** Données brutes **
================================

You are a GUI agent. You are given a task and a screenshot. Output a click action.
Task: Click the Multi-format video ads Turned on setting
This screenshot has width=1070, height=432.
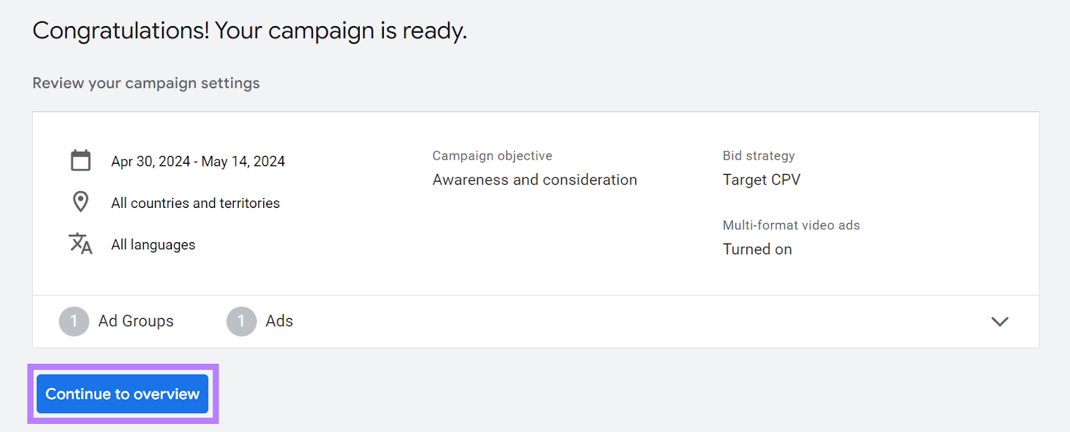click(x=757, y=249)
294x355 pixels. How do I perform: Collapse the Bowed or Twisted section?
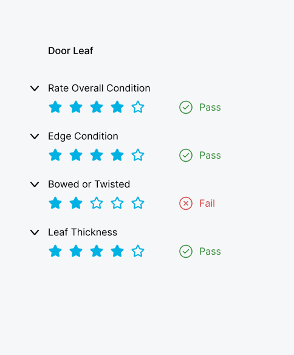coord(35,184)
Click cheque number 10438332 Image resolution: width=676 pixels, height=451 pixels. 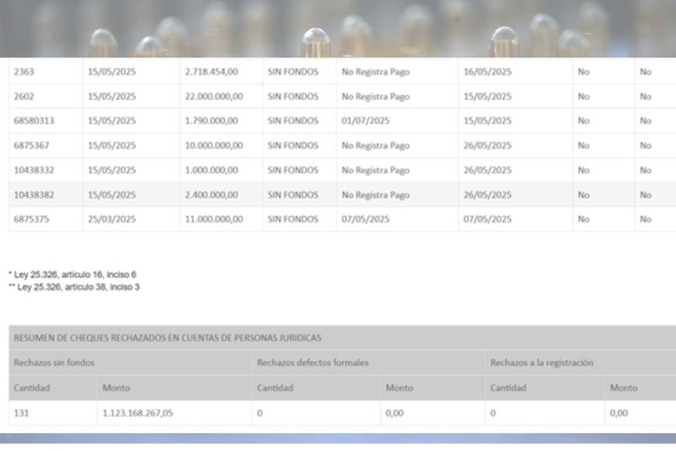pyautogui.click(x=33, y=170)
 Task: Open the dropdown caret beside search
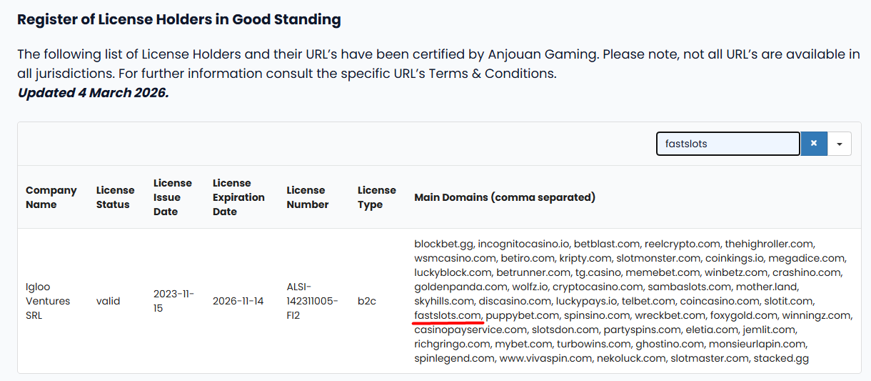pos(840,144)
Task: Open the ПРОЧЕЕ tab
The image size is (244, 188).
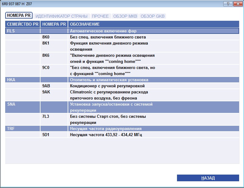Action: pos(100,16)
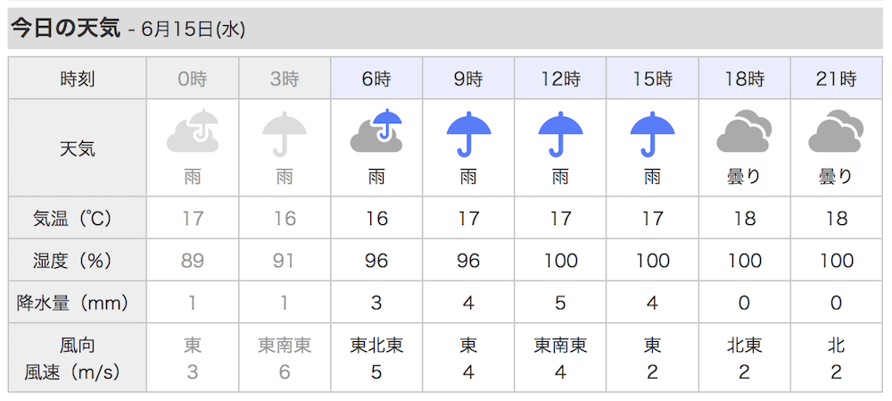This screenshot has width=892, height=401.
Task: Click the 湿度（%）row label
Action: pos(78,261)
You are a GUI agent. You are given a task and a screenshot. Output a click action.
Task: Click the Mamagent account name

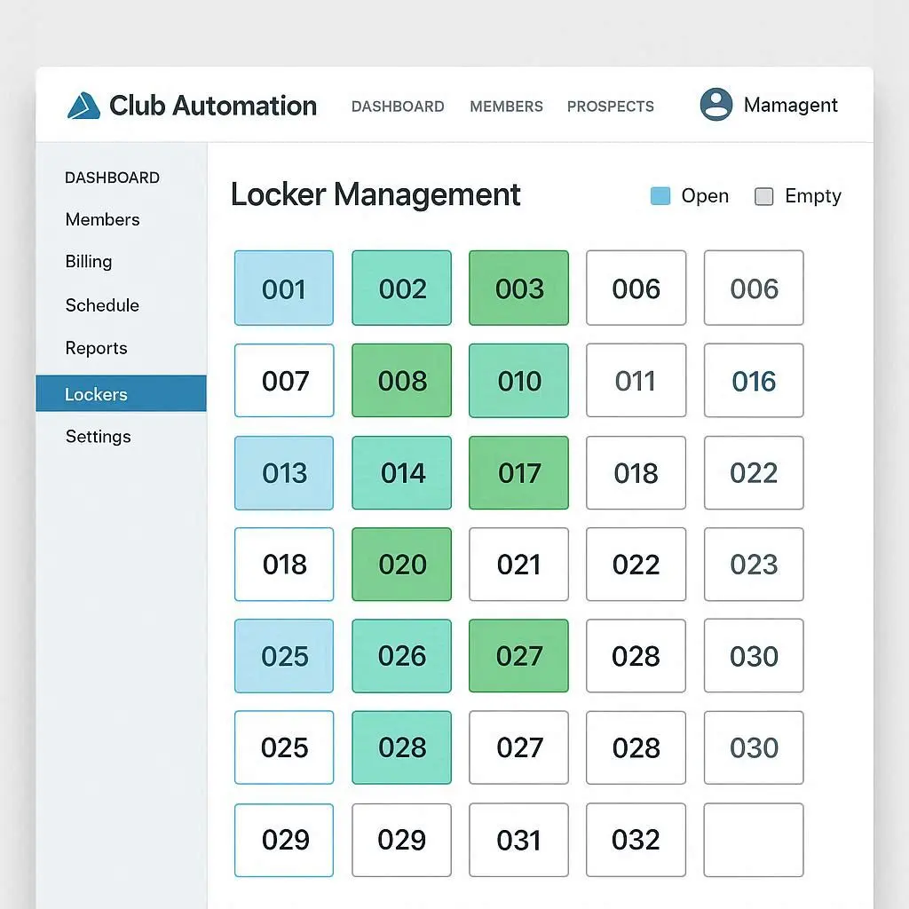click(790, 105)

================================

** Consigne **
Présentez sous forme de tableau Markdown les lignes des entrées, de celle qui contient « Task: Open the dropdown caret beside search » jusqu'à la fin des entrées incluse, avec une colonne « N° » pour le numéro de rang et une colonne « Ligne » pour le texte, sans les lignes vides. Omettez les images dans votre réponse.

** Réponse attendue **
| N° | Ligne |
|---|---|
| 1 |  Task: Open the dropdown caret beside search |
| 2 | pos(840,144) |
| 3 | Task: Open the ПРОЧЕЕ tab |
| 4 | The image size is (244, 188). |
| 5 | Action: pos(100,16) |
| 6 | This screenshot has width=892, height=401. |
| 7 | Task: Click the 湿度（%）row label |
| 8 | Action: pos(78,261) |
| 9 | You are a GUI agent. You are given a task and a screenshot. Output a click action. |
| 10 | Task: Click the Mamagent account name |
| 11 | click(790, 105) |